Des scientifiques travaillent à la création d’embryons mi-homme mi-singe
Pour le groupe de chercheurs américains, chinois et espagnols qui a fait état de progrès significatifs dans la création de chimères à partir de cellules humaines, les bénéfices du projet surpassent le vertige éthique qu’il suscite.
Atlantico : Un groupe de chercheurs américains, chinois et espagnols a fait état de progrès significatifs dans la création de chimères homme-singe à partir de cellules humaines. Le terme chimère, d’origine mythologique, n’est pas forcément clair pour le grand public. De quoi s’agit-il exactement ?
Dr Laurent Alexandre : Pour l’instant, nous restons à un stade pré-embryonnaire puisque les embryons ont été tués à 20 jours. Il a été injecté dans des embryons de singes des cellules souches humaines. Ces cellules se sont développées, se sont intégrées dans l’embryon de singe et ont donc modifié sa structure en le rendant chimérique.
C’est-à-dire que cet embryon comportait à la fois des cellules de singe et des cellules humaines. On a observé que les cellules se multipliaient et que les cellules humaines communiquaient avec les cellules de singe dans cet embryon chimérique. L’expérimentation n’est pas allée jusqu’à fabriquer un animal chimérique qui aurait comporté à la fois des caractéristiques humaines et des caractéristiques simiesque pour plusieurs raisons psychologiques, éthiques, politiques.

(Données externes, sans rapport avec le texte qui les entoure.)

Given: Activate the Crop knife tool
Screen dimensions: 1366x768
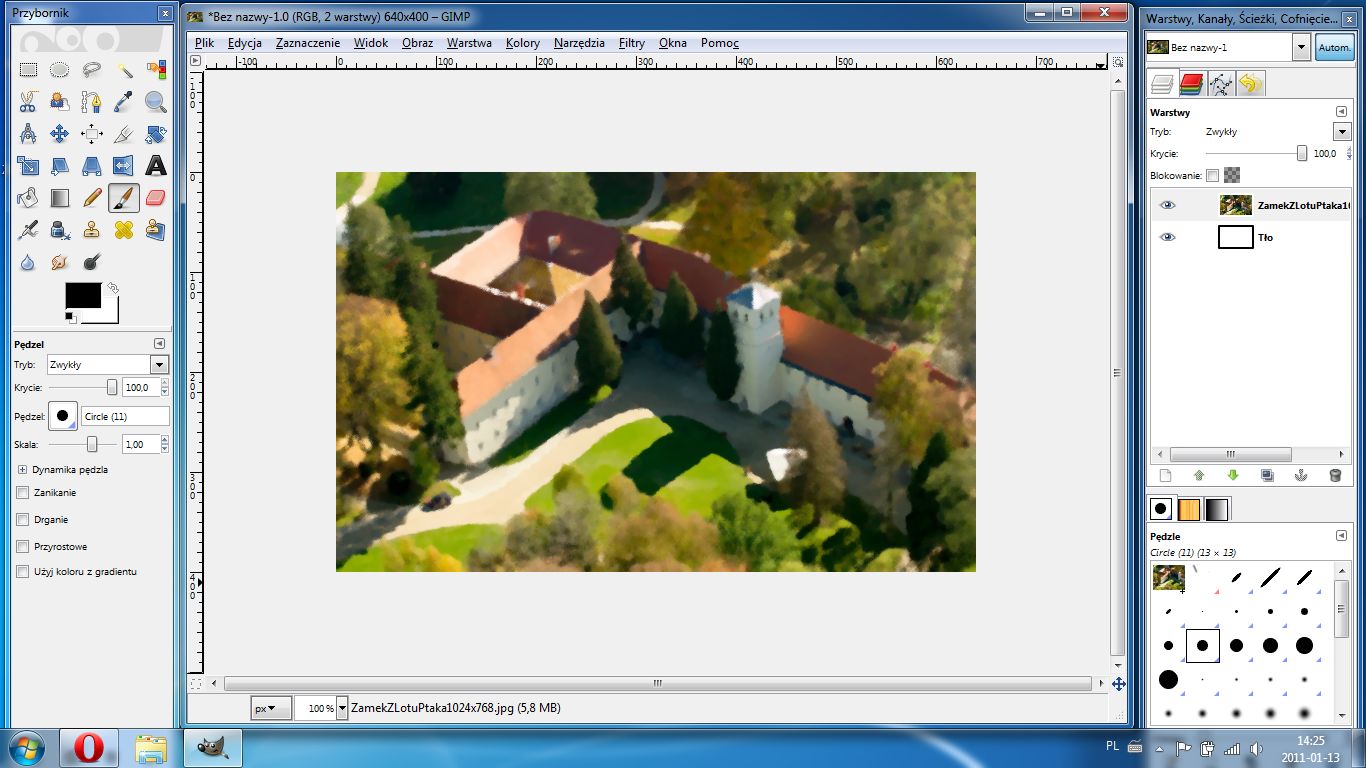Looking at the screenshot, I should [x=124, y=134].
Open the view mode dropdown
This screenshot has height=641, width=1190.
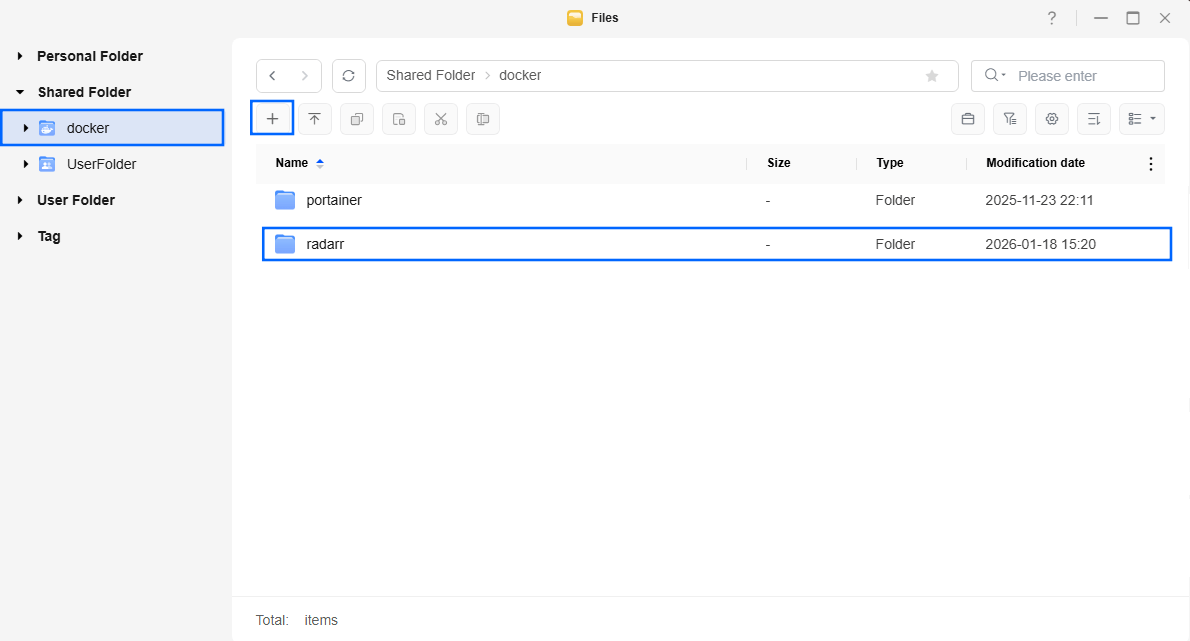pyautogui.click(x=1141, y=119)
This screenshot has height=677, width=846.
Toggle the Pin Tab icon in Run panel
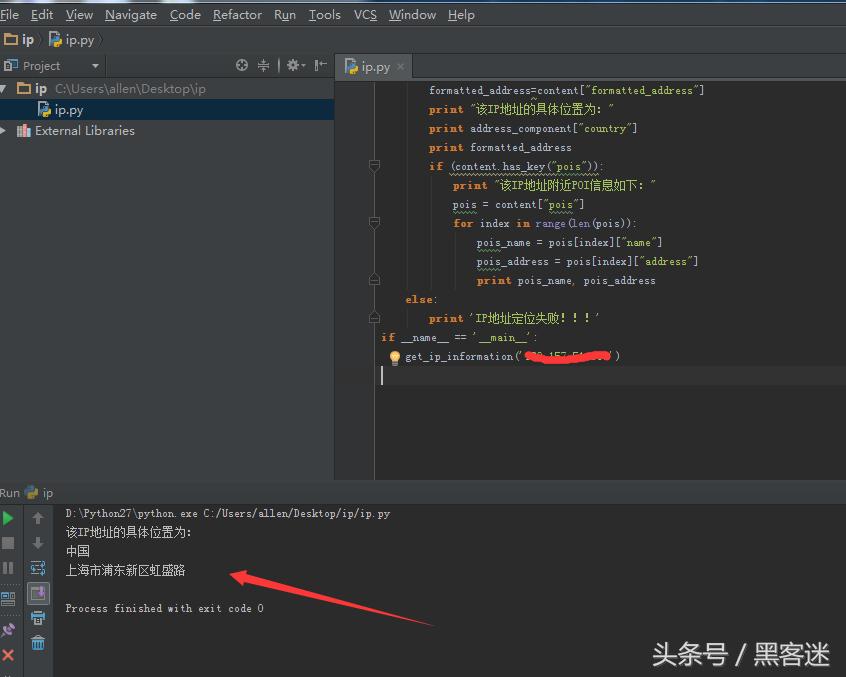[8, 630]
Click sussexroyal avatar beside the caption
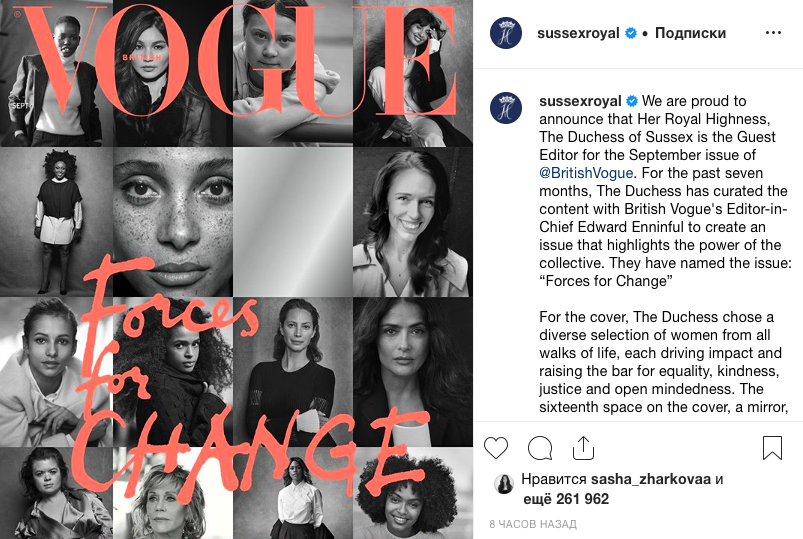Screen dimensions: 803x539 pos(506,108)
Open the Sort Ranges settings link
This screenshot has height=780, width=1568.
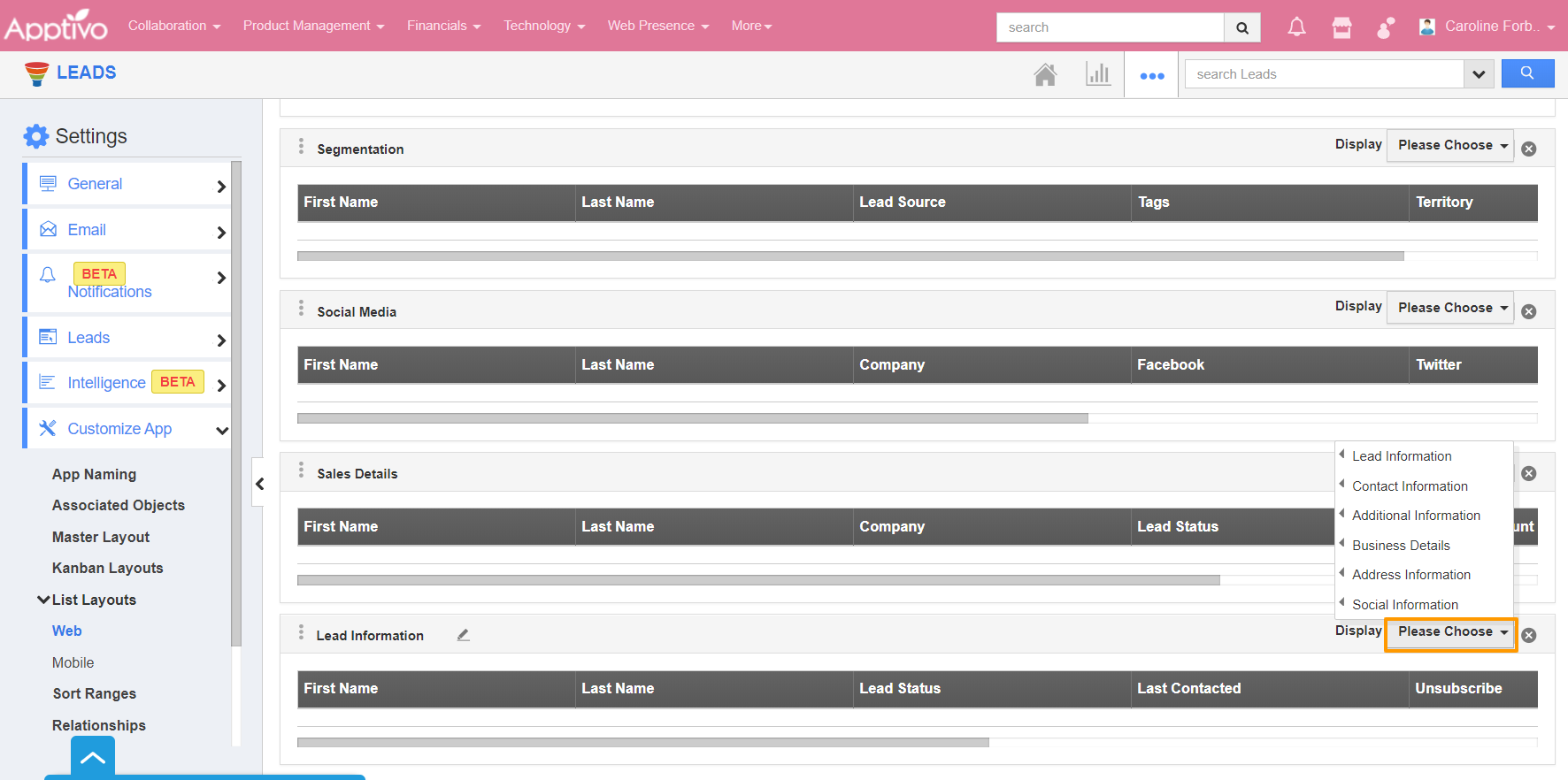coord(94,693)
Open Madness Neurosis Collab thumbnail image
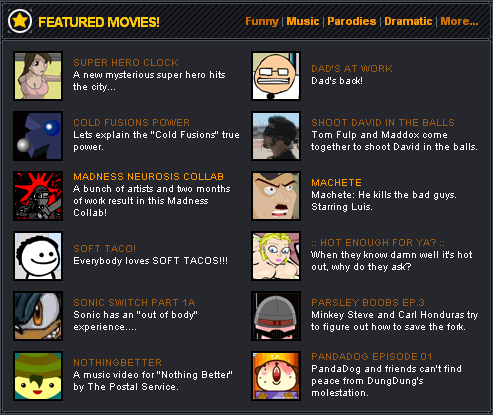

Si on obtenait un animal intermédiaire entre les capacités intellectuelles de l’homme et celles du singe, qu’en ferait-on ? Quelle serait sa place future ? Dans une prison ? Dans une maison ? Dans un laboratoire ? Dans un zoo ?
Que ferait-on d’hommes ayant une intelligence intermédiaire entre le singe et l’homme ? Que ferait-on de cet animal qui serait l’équivalent d’un handicapé grave sur le plan intellectuel, qui, probablement, n’aurait pas le langage, ou aurait du mal à l’acquérir, à la fois pour des raisons intellectuelles mais aussi à cause de la forme de son larynx ? Toutes ces raisons font qu’on a limité à vingt jours la durée de vie de ces embryons chimériques. Juridiquement, à supposer que les embryons aient été réimplantés chez une femelle singe et auraient pu donner des bébés, s’ils avaient été viables, les problèmes éthiques n’auraient pas été réglés. La place d’une telle chimère dans la société n’est pas du tout claire à ce stade.
Il est hautement probable que de telles chimères permettraient d’être des réservoirs d’organes qui ne seraient pas rejetés par les êtres humains, c’est à dire qui ne nécessiteraient pas de traitements immunosuppresseurs. Est-il licite de faire des fermes industrielles de singes humanisés avec des caractéristiques humaines pour leur prendre leurs organes à l’âge adulte ? Prendre des organes chez les animaux, ce n’est déjà pas très simple sur le plan politique et idéologique, alors le faire sur des singes qui auraient peut être des caractéristiques intellectuelles se rapprochant des êtres humains, ça pose des questions encore plus difficiles.
En effet, ce processus chimérique ne peut pas ne pas avoir de conséquences sur le cerveau de l’animal s’il arrive à terme. Il y aurait probablement une augmentation des capacités intellectuelles par rapport aux singes ou une diminution des capacités intellectuelles par rapport à l’humain qui a donné ses cellules souches.